Of the questions that Americans ask that can annoy me, one of the most irritating is likely to be “Is yours an arranged marriage?” which trails only the legendary “Are there really elephants on the road?”
I still clearly remember hearing that question for the first time.
Soon after arriving in America for my masters program, I visited a beauty salon. Although, I truly couldn’t afford a visit to a salon as a fresh off-the-boater with a meager RA salary, I scraped off a few pennies here and there to look more presentable during a close relative’s wedding and my own engagement.
After learning about my upcoming trip to the East Coast and my engagement, the beautician, with her eyes filled with apprehension, asked me “Is your engagement an arranged one? By your parents?” Blushing, with a smile and beaming with pride, I answered with an emphatic “No way! I would NEVER go through an arranged marriage. Ours is a love marriage!”
I still remember the sigh of relief on her face before she moved on to “So exciting! How did you guys meet?”
Two decades of experience have now taught me that the beautician’s concern over arranged marriages was unwarranted. Now I understand that the success of a marriage doesn’t solely rely on the moment and circumstances of how one meets one’s spouse.
I am still thankful to my parents who allowed me to wait for the right person. While I am happy that I arrived at a “love” marriage that is still filled with love, I have also come to respect any strong, stable, and symbiotic marriage or long term relationship.

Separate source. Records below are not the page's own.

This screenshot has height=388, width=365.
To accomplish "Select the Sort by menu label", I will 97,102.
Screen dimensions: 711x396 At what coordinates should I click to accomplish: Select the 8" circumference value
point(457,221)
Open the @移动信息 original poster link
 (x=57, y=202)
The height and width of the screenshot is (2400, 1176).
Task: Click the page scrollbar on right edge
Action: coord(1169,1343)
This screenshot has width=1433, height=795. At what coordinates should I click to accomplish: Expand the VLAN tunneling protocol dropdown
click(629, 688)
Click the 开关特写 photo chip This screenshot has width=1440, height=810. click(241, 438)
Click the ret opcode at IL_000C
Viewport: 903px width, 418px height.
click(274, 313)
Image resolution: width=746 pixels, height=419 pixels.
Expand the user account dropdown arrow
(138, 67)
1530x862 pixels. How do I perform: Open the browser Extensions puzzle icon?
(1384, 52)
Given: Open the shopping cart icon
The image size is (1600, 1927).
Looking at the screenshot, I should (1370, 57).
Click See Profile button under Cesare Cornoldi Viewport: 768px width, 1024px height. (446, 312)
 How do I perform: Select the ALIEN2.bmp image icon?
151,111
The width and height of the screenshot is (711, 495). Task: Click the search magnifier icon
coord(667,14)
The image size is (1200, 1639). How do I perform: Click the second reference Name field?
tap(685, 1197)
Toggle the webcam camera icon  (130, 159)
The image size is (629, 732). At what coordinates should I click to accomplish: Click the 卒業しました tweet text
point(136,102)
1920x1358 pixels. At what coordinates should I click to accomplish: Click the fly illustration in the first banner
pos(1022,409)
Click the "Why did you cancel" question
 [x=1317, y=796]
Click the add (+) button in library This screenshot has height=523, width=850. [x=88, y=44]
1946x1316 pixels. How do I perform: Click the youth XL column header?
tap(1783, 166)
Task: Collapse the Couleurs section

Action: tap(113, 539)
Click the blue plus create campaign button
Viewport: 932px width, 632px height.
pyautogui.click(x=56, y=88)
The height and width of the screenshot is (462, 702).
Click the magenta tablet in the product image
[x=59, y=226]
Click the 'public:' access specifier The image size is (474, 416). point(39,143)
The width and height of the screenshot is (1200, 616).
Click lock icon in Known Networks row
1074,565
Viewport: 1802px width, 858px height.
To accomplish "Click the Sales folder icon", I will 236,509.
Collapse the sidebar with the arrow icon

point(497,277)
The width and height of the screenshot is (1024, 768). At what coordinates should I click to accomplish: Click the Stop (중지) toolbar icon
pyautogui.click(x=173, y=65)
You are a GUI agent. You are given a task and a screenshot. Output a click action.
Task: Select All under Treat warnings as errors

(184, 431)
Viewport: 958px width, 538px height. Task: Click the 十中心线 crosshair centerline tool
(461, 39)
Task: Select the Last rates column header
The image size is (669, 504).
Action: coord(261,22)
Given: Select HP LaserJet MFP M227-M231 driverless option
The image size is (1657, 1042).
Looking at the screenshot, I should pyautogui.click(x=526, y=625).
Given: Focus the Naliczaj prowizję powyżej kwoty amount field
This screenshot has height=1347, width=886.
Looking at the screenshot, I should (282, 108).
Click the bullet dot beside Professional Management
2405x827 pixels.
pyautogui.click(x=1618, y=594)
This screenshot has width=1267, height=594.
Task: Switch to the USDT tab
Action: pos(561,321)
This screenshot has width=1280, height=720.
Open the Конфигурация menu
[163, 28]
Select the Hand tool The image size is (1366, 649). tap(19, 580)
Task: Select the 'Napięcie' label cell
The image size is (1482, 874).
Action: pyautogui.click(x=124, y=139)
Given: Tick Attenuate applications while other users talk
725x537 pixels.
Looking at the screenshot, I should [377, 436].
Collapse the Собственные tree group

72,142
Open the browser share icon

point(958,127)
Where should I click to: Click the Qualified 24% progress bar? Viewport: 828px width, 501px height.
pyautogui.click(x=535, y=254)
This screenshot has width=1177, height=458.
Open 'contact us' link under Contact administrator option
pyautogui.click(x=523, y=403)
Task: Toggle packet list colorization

To be fair, I find that the question “Love Ya Arranged?” is quite prevalent within Indian social circles too.
The question is somewhat inaccurate since it implies that you can have only one or the other!
Looking back I realize that, while I had rejected a “suitable boy” here and there on grounds of “chemistry” and “connection” or lack thereof, my strong desire for love marriage was not romanticism inspired by cheesy Mills and Boon fictions or by Disney styled princess fairy tales. I opposed arranged marriages because it seemed like an impersonal and elaborate system of choosing the most important person in our lives. It also seemed like a cookie cutter approach to match making.
I remember one wise uncle lecturing me, “There should be 10 points on the checklist for any boy and if you can check off six or seven off them, he is good enough!” He implied that connection and chemistry were baseless ideas and would leave me a spinster for the rest of my life! I am confident that my two lovely children will have a good laugh when they hear that story at an appropriate age.
Just by the fact that the practice of arranged marriages is still around gives validity to the functions and outcomes of the system. But, at the same it time, it must be acknowledged that the system has huge holes.
The checklists for consideration of prospects don’t account for individual characteristics, personalities and sensitivities. A well educated girl may not score high on those checklists if she were dusky. A wealthy boy with bad habits or substance dependency could easily score higher than a hardworking middle class boy. Let’s not even get started on the caste factor, let alone religion or astrology.
The issue with arranged marriages is that it doesn’t always guarantee a thorough examination of a candidate. Some factors trump others when it comes to the desirability of the match.
One case in point is the attractiveness of access to America. If there is a green card or H1 or F1 or even an illegal chance of emigration to America then, many a time even the checklists are abandoned.
I know of a case where parents happily gave away their girl to the family of a boy with H1/F1 despite the fact that the families met for the first time just a week prior. What happened to the usual insistence on families getting to know each other because “marriage is between two families?” So it seems that rules are easily shaken by a whiff of a green card or buck.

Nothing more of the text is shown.